Another Kansas Lake With Zebra Mussels

Zebra mussels are confirmed at another Kansas lake.

The Kansas Department of Wildlife, Parks and Tourism has confirmed the presence of zebra mussels in Clinton Reservoir in Douglas County. An adult population was discovered by fisheries staff during routine fish sampling activities, and a subsequent survey of other locations around the lake indicated the population was widespread.

According to the agency, twenty-two Kansas lakes have now been confirmed to have zebra mussels. Other reservoirs in northeast Kansas with zebra mussel infestations include Milford, Perry, John Redmond and Melvern.

There is no known method to rid a lake of zebra mussels. Officials say that prevention is the best way to avoid spreading the invasive species, by always cleaning, draining, and drying boats and other equipment and by not moving water around.

The sharp-shelled zebra mussels attach to solid objects, so visitors should be careful when handling mussel-encrusted objects and when grabbing an underwater object when they can’t see what their hands may be grasping. Visitors should protect their feet when walking on underwater or shoreline rocks, a helpful precaution any time they are outdoors.

Zebra mussels are bean-sized mollusks with striped, sharp-edged, two-part shells. They can produce huge populations in a short time and do not require a host fish to reproduce. A large female zebra mussel can produce 1 million eggs, and then fertilized eggs develop into microscopic veligers invisible to the naked eye. Veligers drift in the water for up to two weeks before they settle out as young mussels which quickly grow to adult size and reproduce during their first summer of life.

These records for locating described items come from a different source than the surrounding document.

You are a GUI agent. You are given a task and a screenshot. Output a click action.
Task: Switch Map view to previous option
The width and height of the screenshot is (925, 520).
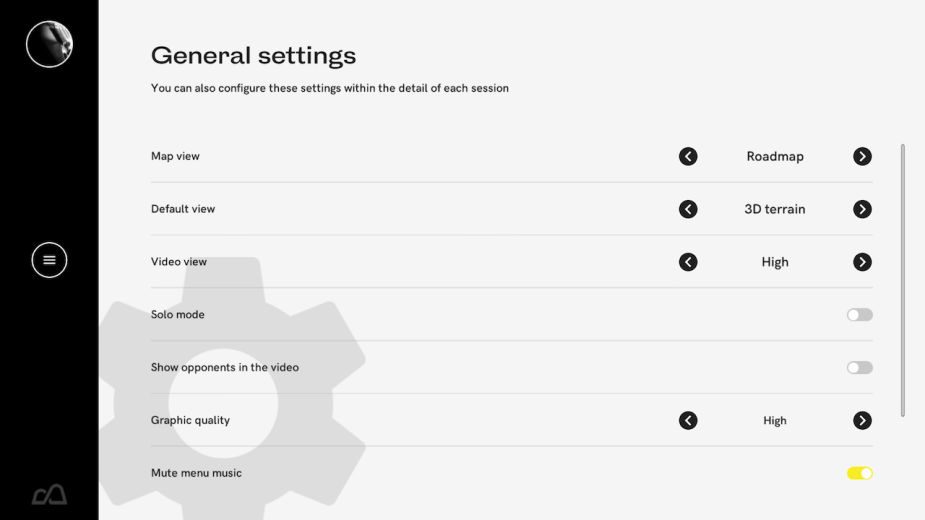(688, 157)
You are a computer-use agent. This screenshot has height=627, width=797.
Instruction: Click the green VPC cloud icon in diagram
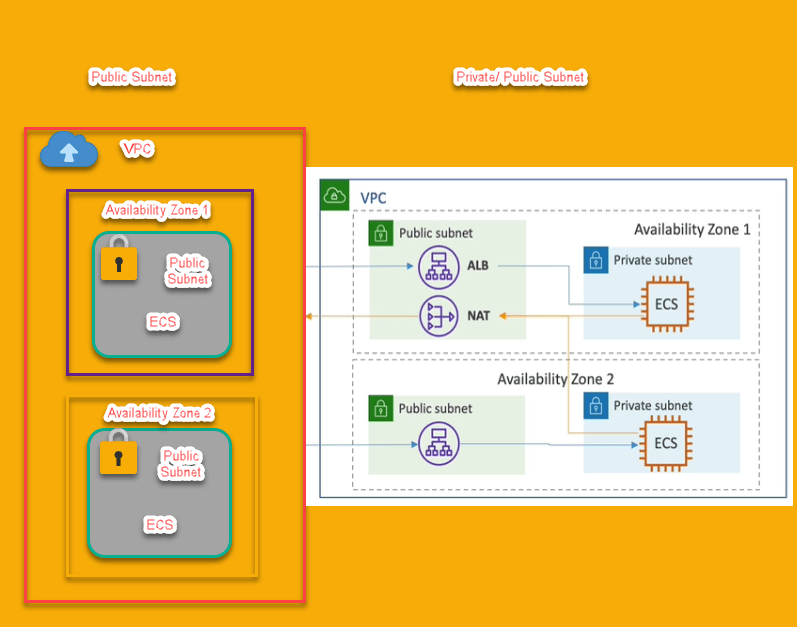tap(335, 196)
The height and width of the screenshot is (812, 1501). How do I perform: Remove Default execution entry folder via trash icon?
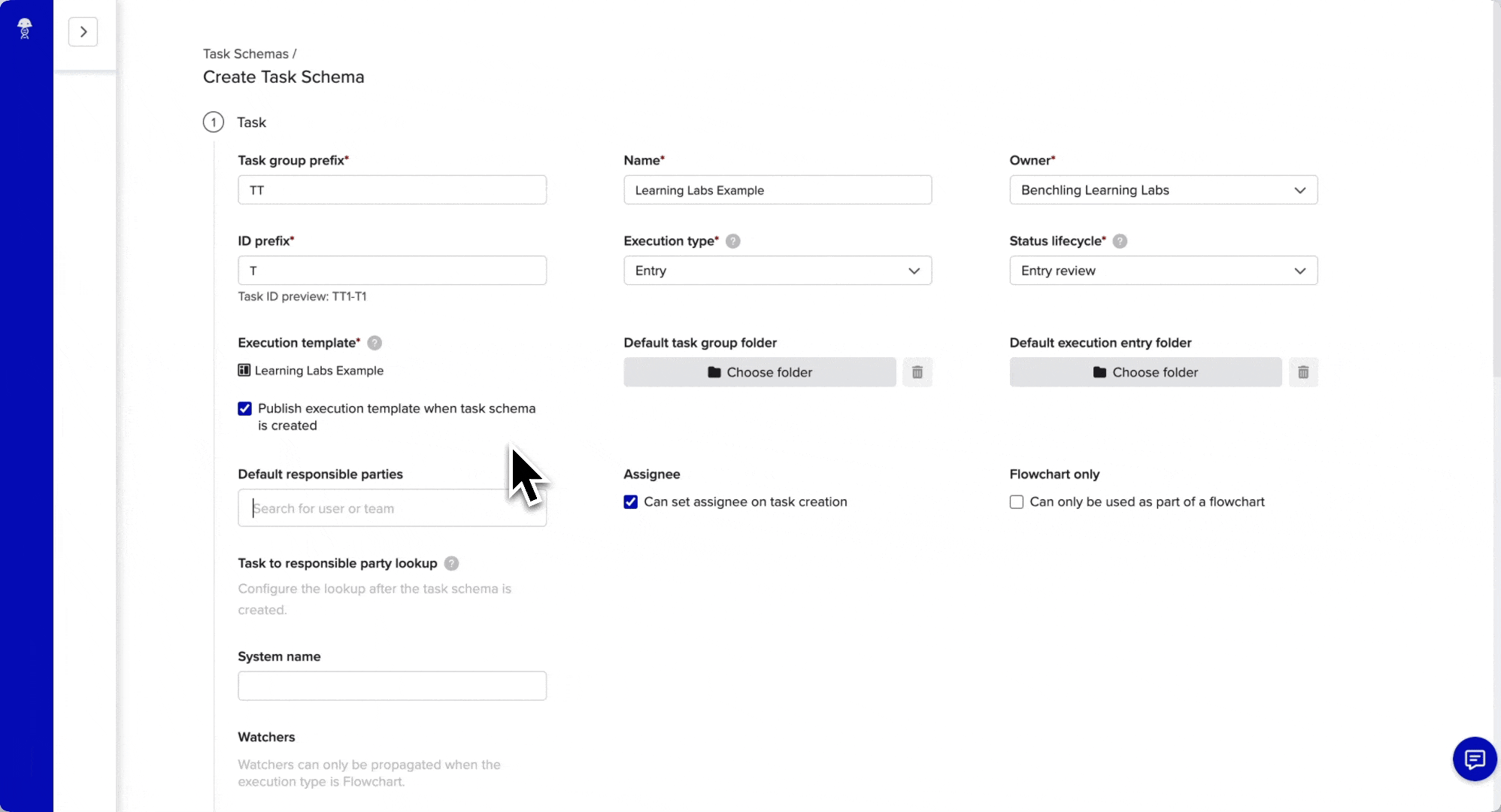click(1303, 372)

After settling, zebra mussels develop byssal threads that attach their shells to submerged hard surfaces such as rocks, piers, and flooded timber. They also attach to pipes, water intake structures, boat hulls, propellers, and submerged parts of outboard motors. As populations increase, they can clog intake pipes and prevent water treatment and electrical generating plants from drawing water. In 2012, two Kansas communities, Council Grove and Osage City, experienced temporary water shortages from zebra mussel infestations before water intake structures could be cleaned up. Removing large numbers of zebra mussels to ensure adequate water flow can be labor-intensive and costly.

Zebra mussels are native to the Black and Caspian seas of western Asia and eastern Europe and were spread around the world in the ballast water of cargo ships. They were discovered in Lake St. Clair and the Detroit River in 1988 and quickly spread throughout the Great Lakes and other rivers including the Mississippi, Illinois, Ohio, Tennessee, Arkansas and Hudson.

In 2003, they were discovered in Kansas in El Dorado Reservoir. Despite public education efforts to alert boaters about the dangers of zebra mussels and how to prevent spreading them, the species continues to show up in new lakes every year. Moving water in boats and bait buckets has been identified as a likely vector.